Portrait of María Evelia Marmolejo

Born in 1958 in Pradera, Colombia, María Evelia Marmolejo studied art at the Universidad de Santiago de Cali (1978–80). After Marmolejo left school, she focused on performance, producing many of her seminal works between 1981 and 1985. She has centered her art on pressing key concerns: political oppression, specifically, in 1980s Colombia; social and economic conditions in Latin America; and environmental and gender issues. Her work is characterized by its ritualistic nature and feminist and political intent, as seen in her first performance, Anónimo 1 (Anonymous 1, 1981), held at the Plazoleta del Centro Administrativo Municipal in Cali, in homage to the tortured and disappeared during the regime of Julio César Turbay Ayala (president, 1978–82). For this performance Marmolejo's self-inflicted wounds and their subsequent healing were intended to bring to the public's attention the political violence prevalent at the time. A key example of her gender-focused work is 11 de marzo—ritual a la menstruación (March 11—ritual in honor of menstruation, 1981). The artist considers this performance to be a menstruation ritual and a celebration of the female body and the centrality of women in the origin of life.

In 1985, when the artist was two months pregnant, she self-exiled to Madrid due to the political turmoil in Colombia. There she studied video and television at the Centro de Enseñanza de la Imagen.
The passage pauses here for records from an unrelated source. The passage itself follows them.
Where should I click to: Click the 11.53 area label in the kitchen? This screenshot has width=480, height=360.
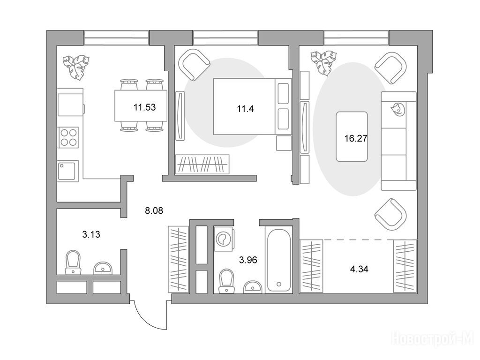[x=144, y=107]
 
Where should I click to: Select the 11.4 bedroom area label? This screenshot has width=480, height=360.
[x=245, y=109]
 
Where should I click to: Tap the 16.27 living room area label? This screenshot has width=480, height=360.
[x=356, y=139]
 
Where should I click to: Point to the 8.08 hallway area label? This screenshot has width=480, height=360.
[x=154, y=210]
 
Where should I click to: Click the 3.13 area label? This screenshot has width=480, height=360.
[x=91, y=234]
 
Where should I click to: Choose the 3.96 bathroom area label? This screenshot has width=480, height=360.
[x=248, y=260]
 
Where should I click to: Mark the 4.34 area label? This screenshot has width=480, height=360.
[x=359, y=270]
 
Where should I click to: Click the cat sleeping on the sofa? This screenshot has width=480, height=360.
[x=398, y=109]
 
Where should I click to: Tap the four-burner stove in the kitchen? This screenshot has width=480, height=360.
[x=68, y=137]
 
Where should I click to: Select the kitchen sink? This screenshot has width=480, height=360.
[x=68, y=171]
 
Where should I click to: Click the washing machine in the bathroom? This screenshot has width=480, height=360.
[x=224, y=239]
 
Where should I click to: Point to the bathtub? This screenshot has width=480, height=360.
[x=278, y=260]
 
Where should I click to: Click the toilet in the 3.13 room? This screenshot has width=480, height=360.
[x=73, y=262]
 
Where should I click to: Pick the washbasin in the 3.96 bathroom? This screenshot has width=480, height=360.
[x=253, y=286]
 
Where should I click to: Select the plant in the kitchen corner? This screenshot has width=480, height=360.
[x=76, y=67]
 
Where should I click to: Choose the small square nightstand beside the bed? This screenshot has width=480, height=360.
[x=284, y=143]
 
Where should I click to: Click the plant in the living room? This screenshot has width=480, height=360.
[x=323, y=63]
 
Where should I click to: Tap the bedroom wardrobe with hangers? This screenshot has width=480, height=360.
[x=202, y=165]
On October 12, 1985, the artist realized the performance América at the Plaza de Colón in Madrid to protest the coming celebration of the five hundredth anniversary of the "discovery" of the Americas, which led to the deaths of sixty-seven million indigenous people as a result of colonialism. One of her most radical performances is Sesquilé, held on December 5, 1985, in the Hospital Anglo-Americano, Madrid, where she proposed that the birth of her child was to be considered as a work of art, only to be experienced at the hospital by a small group of people. In 1996 Marmolejo moved to New York, where she studied at the City University of New York (BA 2003, MA 2010). After 1985 Marmolejo produced only two performances, in 1992 and 2004; in 2013 the artist reactivated her artistic career and has presented new performances in Miami, New York, Milan, and San Pedro La Laguna, Guatemala.

—Cecilia Fajardo-Hill

Selected Exhibitions and Performances

1981 11 de marzo—ritual a la menstruación (performance), Galería San Diego, Bogotá

1984 Anónimo 4 (performance), Museo de Arte Contemporáneo y Pinacoteca, Guayaquil, Ecuador

2012–13 re.act.feminism #2, Centro Cultural Montehermoso Kulturunea, Vitoria-Gasteiz, Spain (traveled)
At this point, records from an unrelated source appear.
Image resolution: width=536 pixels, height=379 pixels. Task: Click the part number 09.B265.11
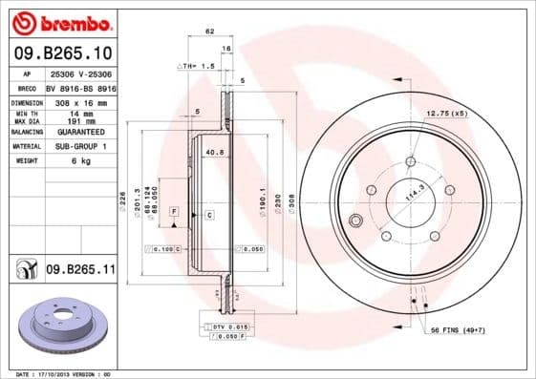[x=80, y=270]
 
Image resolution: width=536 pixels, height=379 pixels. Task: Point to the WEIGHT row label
[x=25, y=161]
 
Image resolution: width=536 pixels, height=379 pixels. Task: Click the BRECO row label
[x=27, y=86]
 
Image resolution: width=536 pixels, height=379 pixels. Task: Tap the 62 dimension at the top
[x=208, y=32]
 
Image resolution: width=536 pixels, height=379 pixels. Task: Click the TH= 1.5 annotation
[x=194, y=66]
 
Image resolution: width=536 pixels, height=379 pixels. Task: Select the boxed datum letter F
[x=174, y=210]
2013 May 1st, 1981–February 1st, 2013 (performance), Mandragoras Art Space, New York

2015 María Evelia Marmolejo: Engagement/Healing, Prometeo Gallery di Ida Pisani, Milan 

Selected Bibliography

Fajardo-Hill, Cecilia. "María Evelia Marmolejo's Political Body." ArtNexus, no. 85 (June–August 2012): 46–53.

González, Miguel. "Rosemberg Sandoval y María Evelia Marmolejo." In Cali: Visiones y miradas, 57–60. Cali, Colombia: Secretaría de Cultura y Turismo, 2007. Originally published as "Dos artistas jóvenes de Cali: Nuevos comportamientos en las artes plásticas nacionales." Contrastes: Revista de El Pueblo (Cali) 3, no. 12 (January 2, 1981): 4–5.
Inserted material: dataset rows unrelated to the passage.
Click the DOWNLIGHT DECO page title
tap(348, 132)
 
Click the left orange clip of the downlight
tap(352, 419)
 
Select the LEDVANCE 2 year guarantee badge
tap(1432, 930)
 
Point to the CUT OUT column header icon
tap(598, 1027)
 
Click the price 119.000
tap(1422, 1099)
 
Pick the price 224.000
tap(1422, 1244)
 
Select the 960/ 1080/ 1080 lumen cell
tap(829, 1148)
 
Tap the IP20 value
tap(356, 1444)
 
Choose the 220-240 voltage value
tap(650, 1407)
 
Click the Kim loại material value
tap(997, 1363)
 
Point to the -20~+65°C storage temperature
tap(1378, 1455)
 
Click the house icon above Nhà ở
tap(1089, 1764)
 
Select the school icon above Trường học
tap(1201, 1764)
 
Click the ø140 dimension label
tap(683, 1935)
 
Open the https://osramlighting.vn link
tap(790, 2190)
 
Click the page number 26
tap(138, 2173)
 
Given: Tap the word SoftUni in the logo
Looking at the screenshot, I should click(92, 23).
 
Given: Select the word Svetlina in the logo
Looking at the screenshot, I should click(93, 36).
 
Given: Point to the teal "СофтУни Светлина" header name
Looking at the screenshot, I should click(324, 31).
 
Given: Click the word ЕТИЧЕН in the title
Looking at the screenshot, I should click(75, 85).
Iovino, María. "María Teresa Hincapié: Action, Corporeality, and the Realm of the Feminine in Colombia." In Arte [no es] Vida: Actions by Artists of the Americas, 1960–2000, edited by Deborah Cullen, 214–23. New York: El Museo del Barrio, 2008.

Knaup, Bettina, and Beatrice Ellen Stammer, eds. re.act. feminism #2—a performing archive. Nuremberg, Germany: Verlag für Moderne Kunst; London: Live Art Development Agency, 2014.

Tarazona, Emilio. "Cuerpos y flujos: Una línea de lectura para los años ochenta en América Latina." In Perder la forma humana: Una imagen sísmica de los años ochenta en América Latina, 85–91. Madrid: Museo Nacional Centro de Arte Reina Sofía, 2012.